No estudo “Contribuição para o debate sobre a sustentabilidade da agricultura angolana”, os investigadores Fernando Pacheco, Maria Leonor de Silva Carvalho e Pedro Damião Henriques elencaram as principais dificuldades ao grande renascimento da agricultura nacional, como o baixo nível do capital humano e de conhecimentos, a disponibilidade de recursos financeirosas e com a ausência de incentivos aos produtores e técnicos.

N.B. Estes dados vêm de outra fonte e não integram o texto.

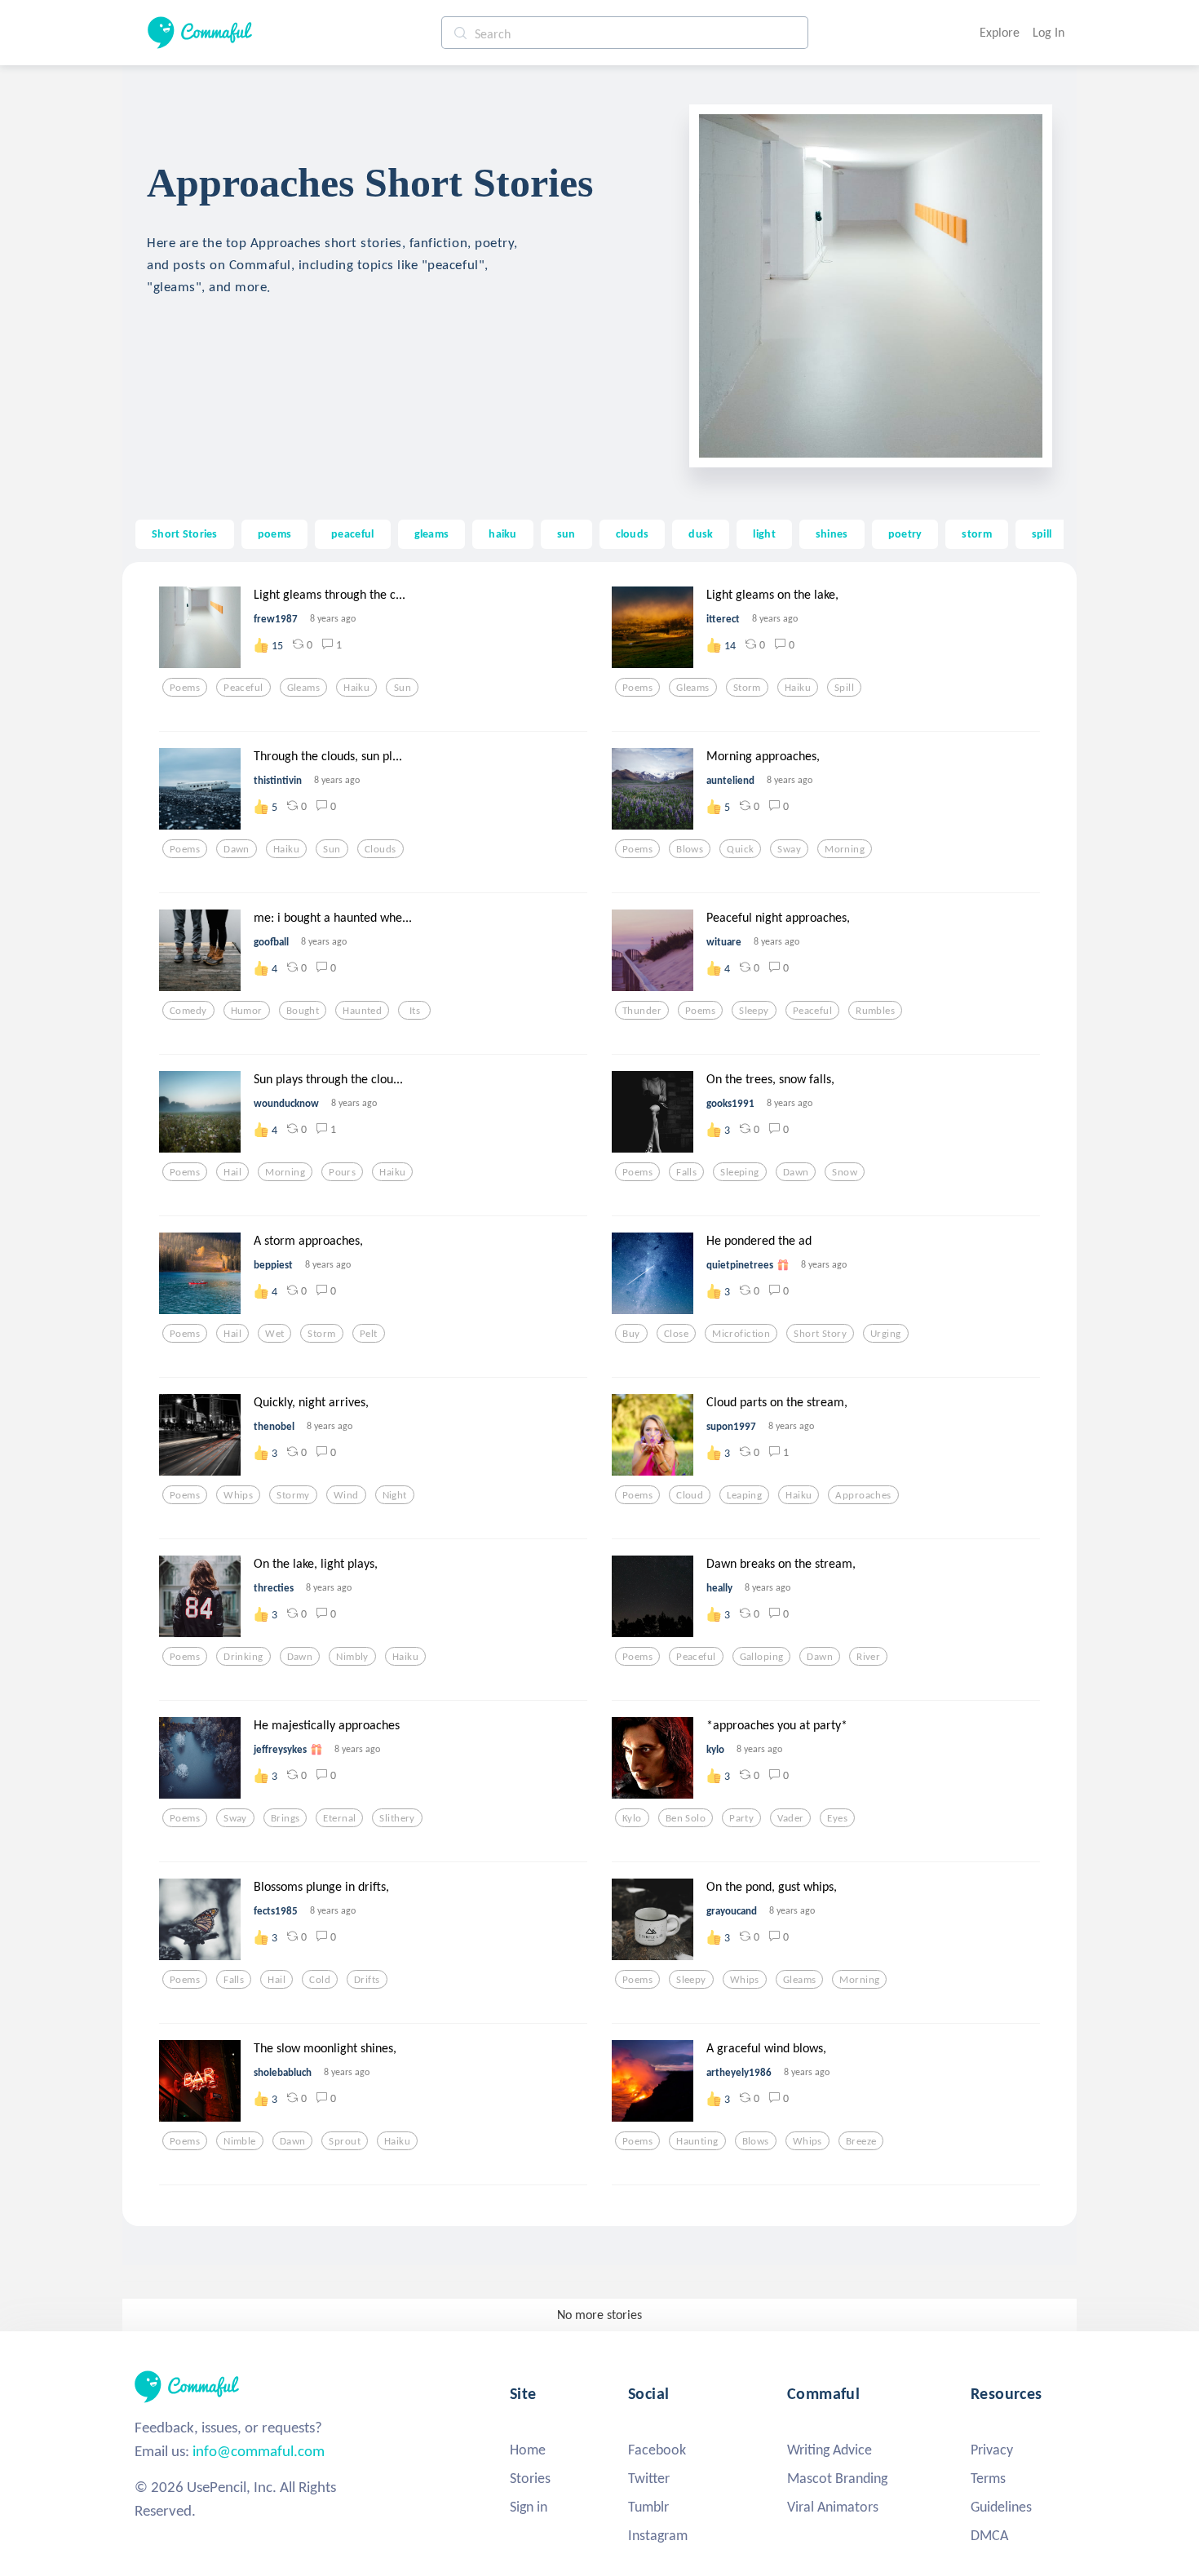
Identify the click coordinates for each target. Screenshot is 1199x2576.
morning (845, 849)
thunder (641, 1010)
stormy (293, 1495)
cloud (689, 1495)
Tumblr (648, 2507)
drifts (367, 1979)
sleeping (739, 1172)
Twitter (649, 2478)
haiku (502, 533)
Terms (988, 2478)
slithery (396, 1818)
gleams (431, 533)
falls (686, 1172)
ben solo (686, 1818)
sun (566, 533)
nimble (239, 2141)
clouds (632, 533)
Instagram (658, 2535)
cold (319, 1979)
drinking (243, 1656)
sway (789, 849)
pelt (369, 1333)
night (395, 1495)
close (676, 1333)
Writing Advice (829, 2450)
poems (274, 533)
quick (740, 849)
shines (832, 533)
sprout (345, 2141)
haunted (362, 1010)
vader (790, 1818)
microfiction (741, 1333)
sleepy (754, 1010)
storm (976, 533)
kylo (632, 1818)
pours (342, 1172)
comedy (188, 1010)
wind (346, 1495)
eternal (339, 1818)
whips (238, 1495)
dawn (236, 849)
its (414, 1010)
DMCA (989, 2535)
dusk (700, 533)
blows (689, 849)
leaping (744, 1495)
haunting (697, 2141)
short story (820, 1333)
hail (232, 1172)
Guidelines (1001, 2507)
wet (274, 1333)
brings (285, 1818)
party (741, 1818)
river (868, 1656)
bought (303, 1010)
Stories (530, 2478)
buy (630, 1333)
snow (844, 1172)
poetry (905, 533)
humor (247, 1010)
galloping (762, 1656)
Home (528, 2450)
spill (1041, 533)
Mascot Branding (837, 2478)
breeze (861, 2141)
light (764, 533)
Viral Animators (832, 2507)
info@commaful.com (258, 2450)
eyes (837, 1818)
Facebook (657, 2450)
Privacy (992, 2450)
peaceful (352, 533)
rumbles (875, 1010)
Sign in (528, 2507)
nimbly (352, 1656)
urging (885, 1333)
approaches (863, 1495)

“O fomento da agricultura é fundamental quando se pensa na instituição de um novo modelo de crescimento económico que se pretende sustentável e sobretudo menos dependente do petróleo. O sector agrícola é importante não só quanto à promoção da auto-suficiência e da segurança alimentar, mas também quanto ao fornecimento de matérias-primas para a indústria transformadora e para a criação de emprego, um dos problemas cruciais das áreas rurais, numa perspectiva de diversificação da economia. Para o crescimento sustentado do sector agrícola, é necessário que a agricultura evolua para além do mero nível de subsistência. Como tal, dever-se-ão identificar os principais problemas (obstáculos), procurando as respectivas soluções”, afirmam os autores do estudo.

Futuro
Num outro estudo, este da Agro.Ges – Sociedade de Estudos e Projectos, o investigador Francisco Gomes da Silva enumera os principais desafios com que se depara a agricultura em Angola, a saber: Os níveis baixos de produtividade da terra, determinados pelo nível baixo de utilização da tracção mecânica, adubos e protecção de cultura, pela fraca utilização das infra-estruturas de rega existentes e baixa utilização da tecnologia existente.
O autor faz, ainda, um retrato dos agentes agrícolas no nosso País:
Sector agrícola tradicional (explorações de pequena dimensão – agricultura de subsistência) – cerca de 2,5 milhões de famílias (99,8% dos produtores) “dominam” cerca de 59,3% da área cultivada anualmente;
Sector agrícola empresarial de grande dimensão – cerca de 4200 empresas (0,2% dos produtores), que contam por cerca de 40,7% da área cultivada anualmente.
Feito o retrato, o investigador aponta o caminho, que passa por promover a evolução da agricultura de subsistência para uma agricultura familiar tecnologicamente diferenciada. Isto faz-se através da criação de escala, da promoção do acesso dos produtos ao mercado através da criação de redes de recolha de produtos nas aldeias e da disponibilização de tecnologia que permita aumentar a produtividade, nomeadamente ao nível da protecção de culturas, da irrigação e do transporte.
Ao mesmo tempo, o investigador defende o fomento do associativismo e da cooperação entre a agricultura familiar e empresarial de maior dimensão, criando pólos agro-industriais que garantam acesso ao mercado por parte dos agricultores familiares.